アーキプラス

2015.03.31

39.遊べるキッチン

コラムcolumn
自宅で23年間使っているオールステンレスのシステムキッチン
 しばらく前から、朝食をつくるようになった。土日祝祭日では、朝食以外もつくることが多い。男二人兄弟の次男坊であったので、子供の頃からよく母親の手伝いとして買い物から調理までさせられた。調理は知らないうちに憶えた。
 また生来、食い意地がはっており、つくること自体が楽しかった。たいしたものはできないが、今ではスマホでレシピを確認しながら、つくるのは楽しい作業であり、面倒とは感じない。ごはんを中心として汁物、おかず2,3品を用意するのが日課である。デザートはナチュラル・ヨーグルトが定番である。お世辞でもうまいといってくれれば、さらに調子に乗る。我が家は妻が医院を開業しているため、従業員の方のための賄い用の食材がそろっている。在庫を見ながら、何をつくるかを考えるのが、毎朝の楽しみである。
 我が家のキッチンはヤマハのオールステンレスのシステムキッチンである。間口2800㎜のコンパクトなI型キッチンユニットで、二十数年前家の新築のとき、義理の母親がショールームでみつけてきたものである。業務用の機器のように無駄を削ぎ落としたようなデザインが気に入った。調理台は850㎜の高さだが、ガス調理器は750㎜で、オーブン、電子レンジ、グリラー、大小3つ口のコンロ等、収納を含めて全てが機能的にまとめられている。ステンレスの厚さは2㎜。剛健で今でも古さを感じさせない。当時から話題になった製品だが、その頃にしてはデザインが斬新すぎたのと高価だったことから、1998年には生産が中止されてしまったそうである。水栓やそのフットスイッチ等の部品は取り替えているが、全体としての原型は全くかわらない。その高性能なキッチンは当初大人数のパーティのとき大活躍した。最近、パーティは事務所で行うので、宝の持ち腐れとなっているが(日常は賄いで大活躍)、日常を遊ぶことができる。

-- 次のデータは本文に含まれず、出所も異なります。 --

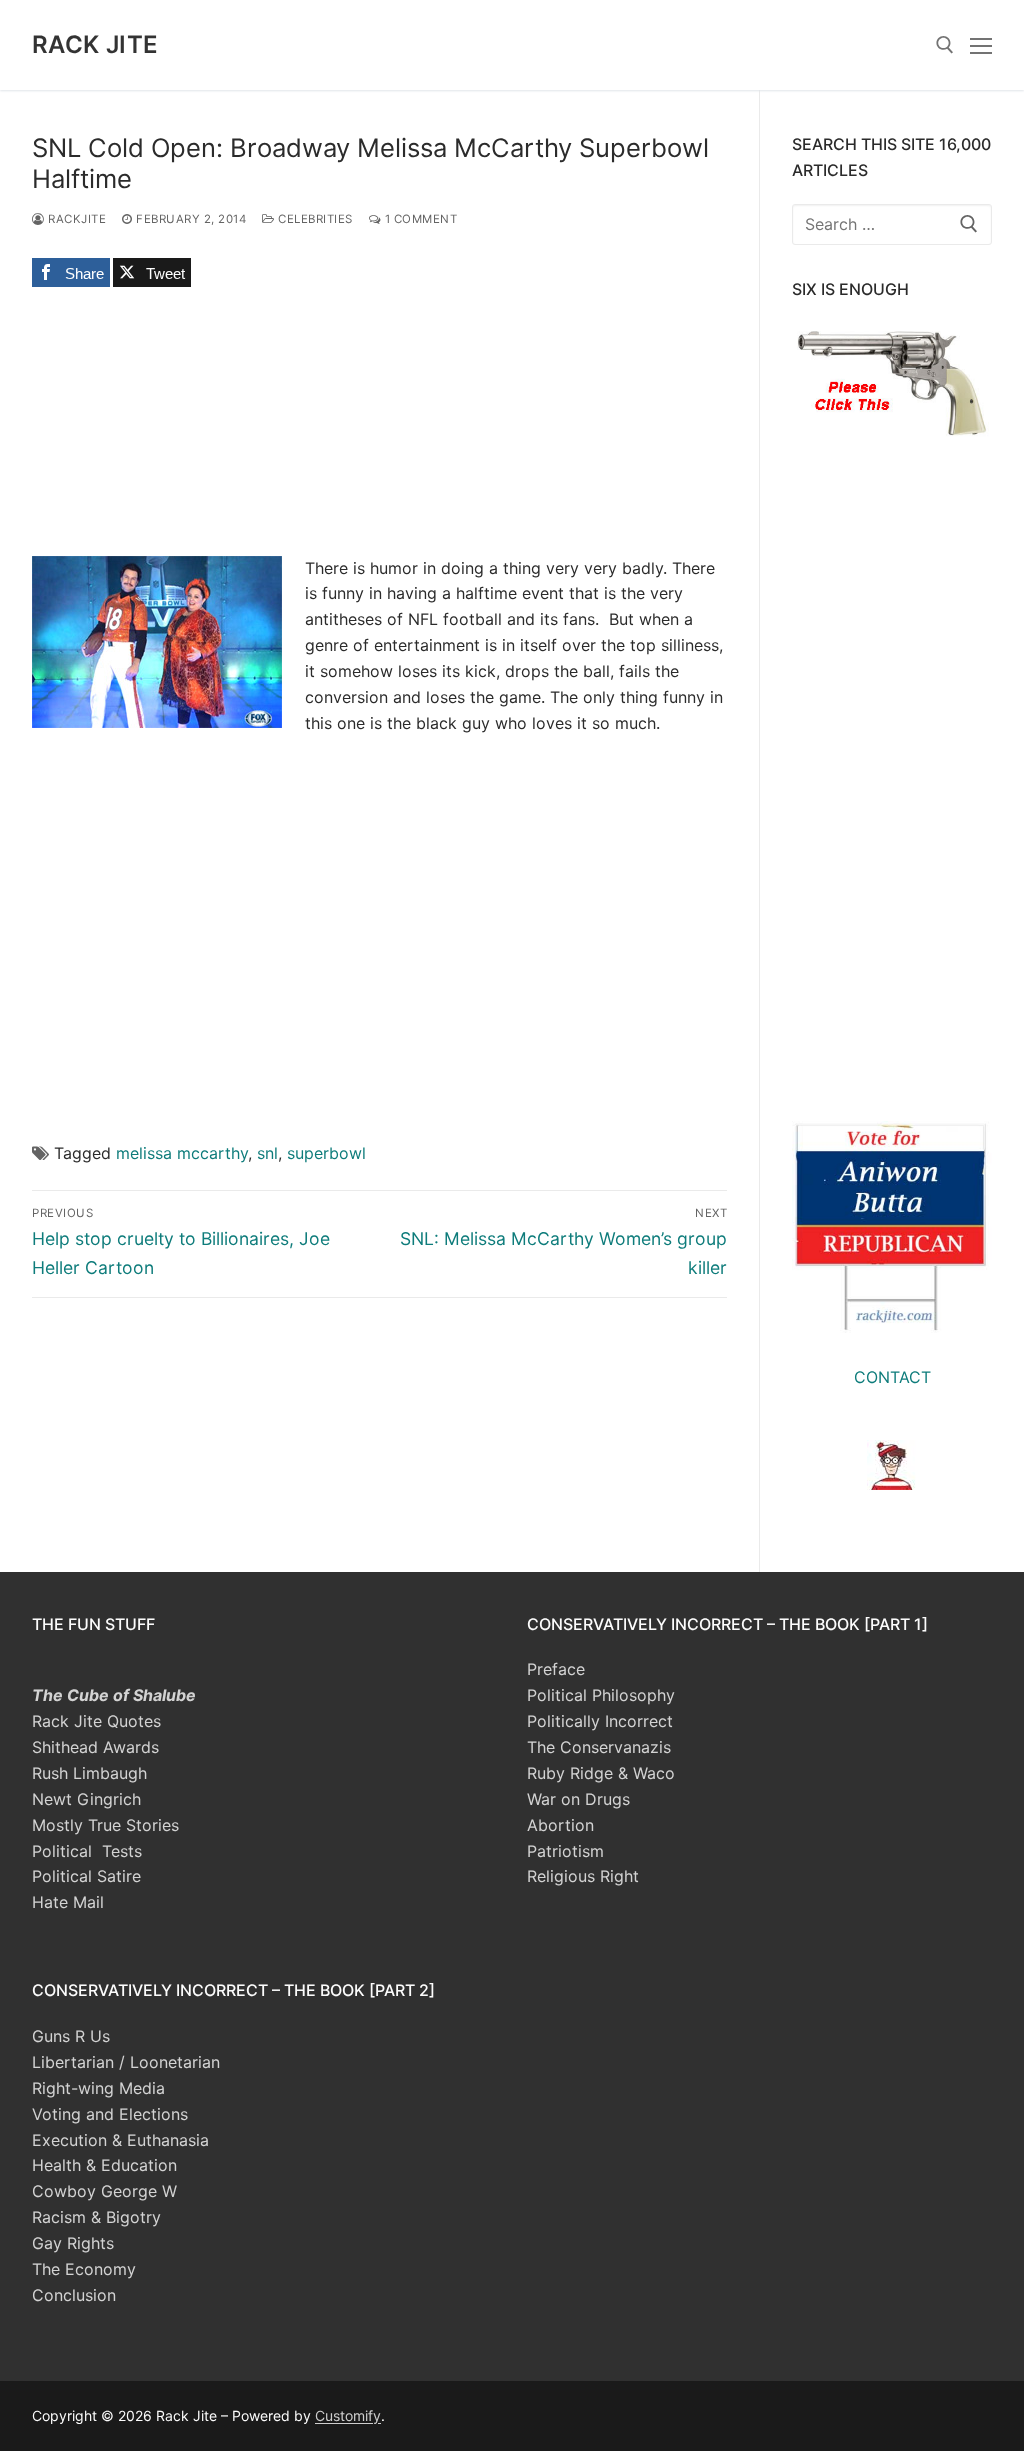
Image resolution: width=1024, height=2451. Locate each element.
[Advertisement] (380, 948)
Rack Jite (95, 44)
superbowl (326, 1153)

 12年前に軽井沢で別荘を設計した。浅間山を仰ぐ、雄大な吹抜け空間に面したキッチンとダイニングである。アイランド型のオールステンレスである。製作は辰巳工業という職人肌のメーカーにつくっていただいた。きめ細かい美しいバイブレーション仕上げで別荘の中心「へそ」になるキッチンとなった。階段も剥き出したオープンプランにアイランド型キッチンは似合った。非日常を楽しめる開放性は空間の遊びとなる。事務所のある集合住宅のキッチンも全部そのメーカーにつくってもらった。いろいろな事情で残念ながら廃業された。その後、オールステンレスのキッチンは脚光を浴びてくる。つくり込みをするとコストがどうしても高くなる。しかし、表面材を薄いステンレスとして、廉価版も出て、だいぶ普及してきた。しかし、オールステンレス風でも清々しい潔さがある。

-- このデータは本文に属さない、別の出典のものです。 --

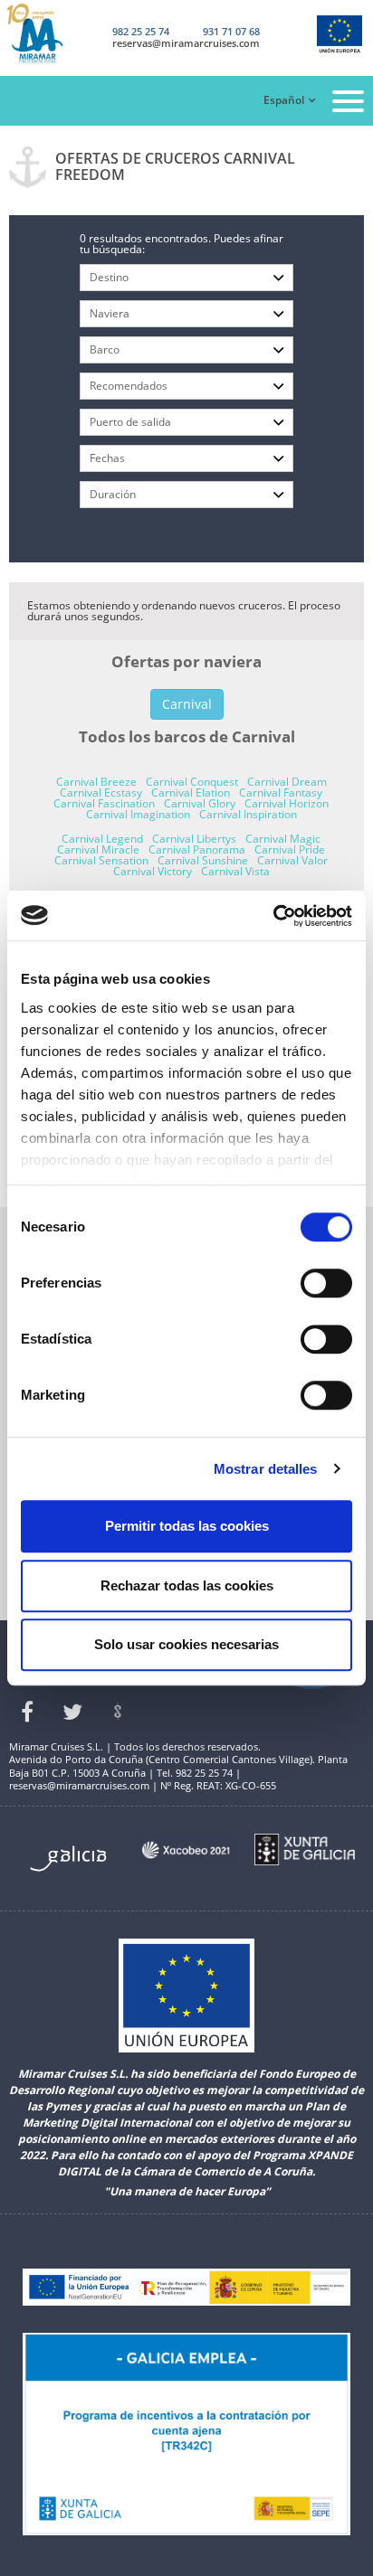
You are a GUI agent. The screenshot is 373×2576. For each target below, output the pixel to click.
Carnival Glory (199, 803)
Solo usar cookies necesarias (186, 1644)
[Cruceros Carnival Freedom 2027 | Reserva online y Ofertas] (49, 34)
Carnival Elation (190, 792)
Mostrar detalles (266, 1469)
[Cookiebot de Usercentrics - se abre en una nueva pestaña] (273, 916)
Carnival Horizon (286, 803)
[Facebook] (27, 1712)
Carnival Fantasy (280, 792)
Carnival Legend (102, 838)
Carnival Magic (282, 838)
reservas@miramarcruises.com (186, 43)
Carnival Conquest (192, 781)
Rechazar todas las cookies (186, 1585)
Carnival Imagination (138, 814)
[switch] (326, 1283)
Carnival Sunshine (203, 860)
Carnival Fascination (104, 803)
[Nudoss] (118, 1712)
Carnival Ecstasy (101, 792)
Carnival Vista (235, 871)
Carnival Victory (152, 871)
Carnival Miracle (98, 849)
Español (283, 100)
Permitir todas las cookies (187, 1525)
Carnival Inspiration (248, 814)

 最近、賃貸集合住宅の中でもアイランド型のキッチンを取り入れている。キッチン部分の床を13㎝下げ、調理台の高さが85㎝であるため、床からは72㎝で椅子の高さに合う通常のダイニングテーブルの高さとした。調理する人と食べる人が向かい合う仕組みである。あたかも料理屋のカウンターでのやりとりを演じているかのようにした。実際にどう使われるかわからないが、部屋の中で食事に絡むゲームのような遊びの空間とした。

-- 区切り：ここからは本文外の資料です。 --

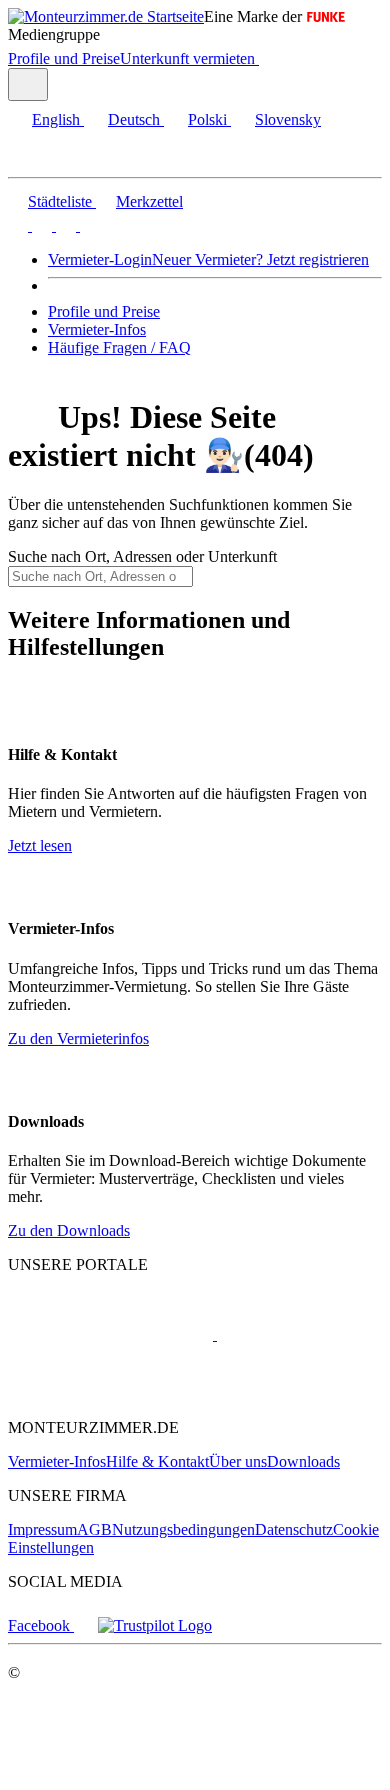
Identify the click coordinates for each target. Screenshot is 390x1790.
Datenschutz (294, 1529)
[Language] (28, 84)
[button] (35, 159)
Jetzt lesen (40, 845)
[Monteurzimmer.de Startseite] (106, 16)
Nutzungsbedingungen (183, 1529)
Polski (207, 119)
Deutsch (134, 119)
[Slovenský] (88, 225)
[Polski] (64, 225)
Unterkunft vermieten (187, 58)
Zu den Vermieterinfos (78, 1038)
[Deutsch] (40, 225)
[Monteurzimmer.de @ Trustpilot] (155, 1625)
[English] (18, 225)
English (56, 119)
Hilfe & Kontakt (157, 1461)
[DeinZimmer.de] (113, 1393)
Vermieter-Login (100, 259)
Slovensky (288, 119)
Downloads (303, 1461)
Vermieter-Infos (97, 329)
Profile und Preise (64, 58)
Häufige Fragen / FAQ (119, 347)
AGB (94, 1529)
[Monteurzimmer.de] (110, 1334)
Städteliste (60, 201)
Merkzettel (149, 201)
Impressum (42, 1529)
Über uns (238, 1461)
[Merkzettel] (267, 58)
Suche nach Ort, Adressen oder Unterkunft (142, 556)
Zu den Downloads (69, 1230)
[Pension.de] (292, 1334)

 行きつけの近く定食屋をのぞいた。4テーブルで調理人一人の小さな店だが、奥にひっそりとキッチンがある。家庭用のガスコンロが2つ、鋳鉄製ガスの五徳とフライヤーが一つ、小さなダブルシンクが一つ、猫の額ほどの調理台であった。3畳もない空間に凝縮している。マスターの手によって、そこから次から次へと唐揚げ、コロッケ、豚汁、サバの味噌煮など定食が手品のように登場してくる。オペレーションのし易さが第一で、超コンパクトに納められている。定食屋のプロに遊びはなかった。